La otra vez escuché a alguien decir “No lo supero” con la misma solemnidad con la que mi abuela Ángeles decía “Dios mío, qué desgracia, siete años de mala suerte (era muy supersticiosa, como buena cordobesa de Fuenteovejuna)” cuando se rompía un plato.
Alguien mencionó «chile» en un contexto que no tenía nada que ver con la gastronomía. Y no me hagan empezar con los emojis. ¿Cuándo la calavera dejó de significar muerte y pasó a significar risa? ¿Por qué el emoji de la risa ahora es boomer?
¿Quién decide estas cosas?
La tecnología conspira contra mí, es evidente. Si el lenguaje ya era difícil, la tecnología se encargó de rematarme. Cuando pensé que había dominado el sistema de pagos móviles, llegaron las criptomonedas. Cuando aprendí a usar Google Drive, la gente empezó a enviarme enlaces de Notion con un aire de superioridad que me dejó claro que ya era tarde para ponerme al día.
Los códigos QR aparecieron como una broma en los años 2000, pero en algún momento pasaron a ser imprescindibles para todo. La otra vez intenté pagar en un sitio donde el menú solo estaba en un QR y me di cuenta de que mi cámara no lo escaneaba bien. La camarera me miró con compasión, como si viera a un anciano intentar escribir en una máquina de escribir invisible. Y no le dije nada, por no molestar.

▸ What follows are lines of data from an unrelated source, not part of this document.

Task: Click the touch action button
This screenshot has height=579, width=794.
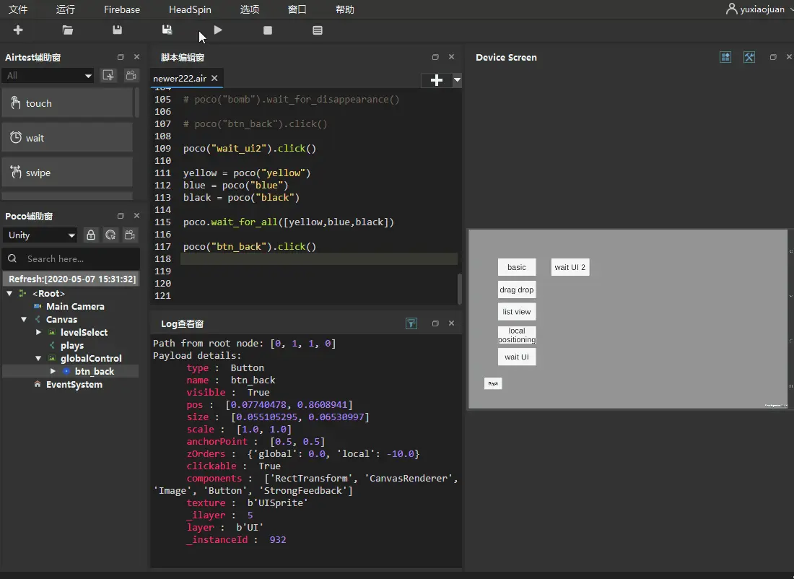Action: point(67,103)
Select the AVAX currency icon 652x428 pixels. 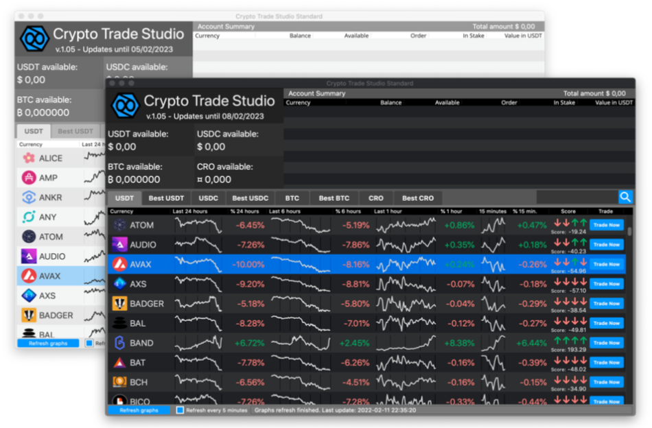tap(118, 264)
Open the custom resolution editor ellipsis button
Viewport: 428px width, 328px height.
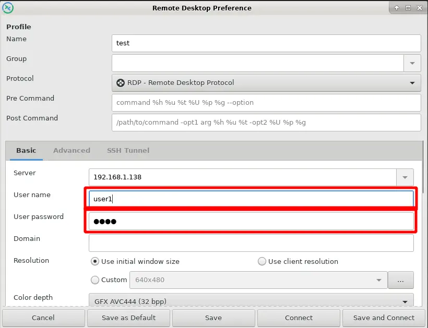pyautogui.click(x=401, y=280)
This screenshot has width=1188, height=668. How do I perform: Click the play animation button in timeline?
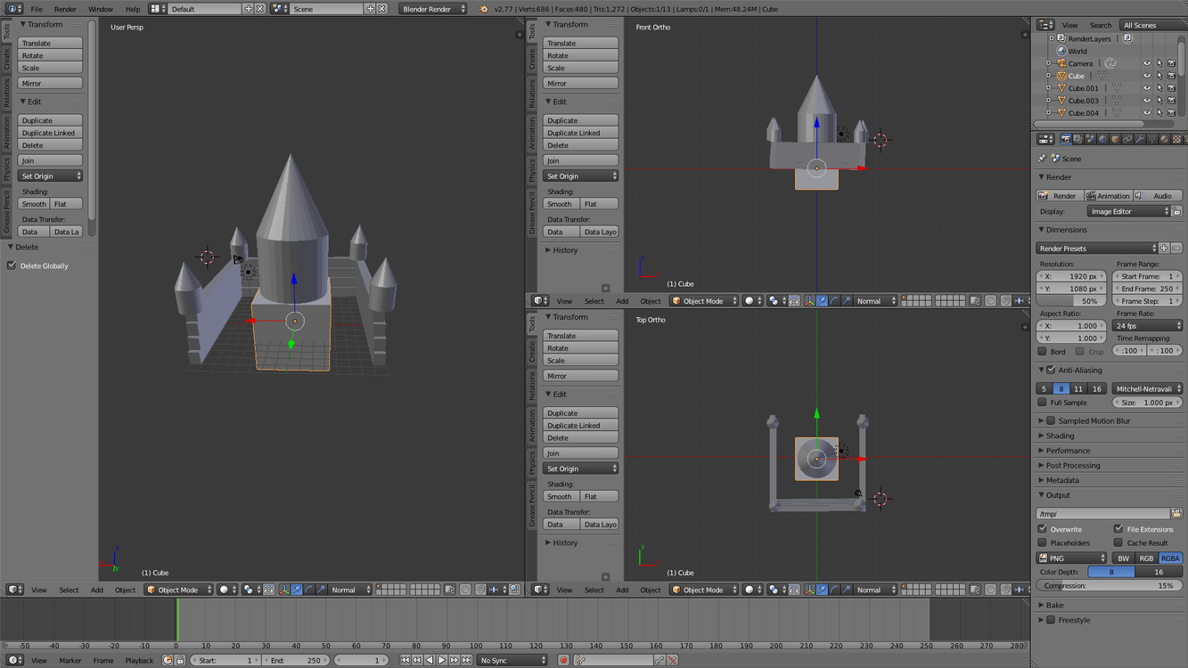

Antes podía comprar un móvil y usarlo hasta que la batería muriera por completo. Ahora, cada dos años, mi teléfono se siente más lento que un Windows 98 intentando abrir YouTube.
El otro día intenté conectar mis auriculares con cable y alguien me miró como si hubiera traído un gramófono a una fiesta. La misma reacción obtuve cuando saqué mi cartera para pagar en efectivo. Parece que hoy en día todo el mundo paga con el móvil o con relojes inteligentes, mientras yo sigo creyendo que un billete de 20 euros es la mejor opción para cualquier imprevisto.
En Twitter (perdón, X, aunque para mí siempre será Twitter), la gente ahora escribe «ratio» cuando alguien recibe muchas respuestas negativas, y al parecer hay una jerarquía de respuestas que determina si eres popular o un pringado mindundi.
Mientras tanto, Instagram dejó de ser la app donde subías fotos de tus vacaciones y pasó a ser un catálogo de influencers vendiendo cosas que no necesito.
Facebook, en cambio, se ha convertido en un asilo digital donde las mamá comparten imágenes con mensajes como “Feliz martes, bendiciones”.
Me aferré a WhatsApp como mi último bastión de comunicación normal, hasta que alguien me envió un audio de tres minutos y supe que ni aquí estaba a salvo.
Recuerdo cuando podía identificar todas las canciones de moda con solo escuchar los primeros acordes. Ahora, cada vez que alguien pone una playlist actual, me encuentro en una de estas situaciones:
- No conozco ninguna canción.
- Conozco una, pero en realidad es un remix de un tema de los 2000 que me hace sentir como una antigualla.
- Todas las canciones me suenan iguales.
Las películas y series no son mejores. En un intento por parecer moderno, intenté ver un anime (a mi nieta Carla le encanta) que me recomendaron, pero terminé necesitando subtítulos en español para entender lo que decían los propios personajes en español.
A estas alturas, he aceptado mi destino. Soy un obsoleto funcional.
No estoy completamente desconectado, pero tampoco estoy al día.
Vivo en una especie de limbo digital, como un Windows XP en modo de compatibilidad.
Podría hacer un esfuerzo por actualizarme, pero sé que nunca estaré al nivel de quienes han crecido con todo esto.
Así que me limito a asentir cuando alguien habla de la última tendencia, finjo que entiendo los memes que me envían y sigo escribiendo mensajes completos con puntuación, aunque eso me haga ver como un señor de oficina de los 80.
Al final, tal vez la verdadera clave de la modernidad sea aceptar que, en algún momento, todos quedaremos obsoletos.
Algunos antes, otros después.
Y a mí me ha tocado ahora.
¡Bien está reconocerlo! Digo yo…
Firma invitada: Francisco R. Breijo-Márquez. Doctor en Medicina.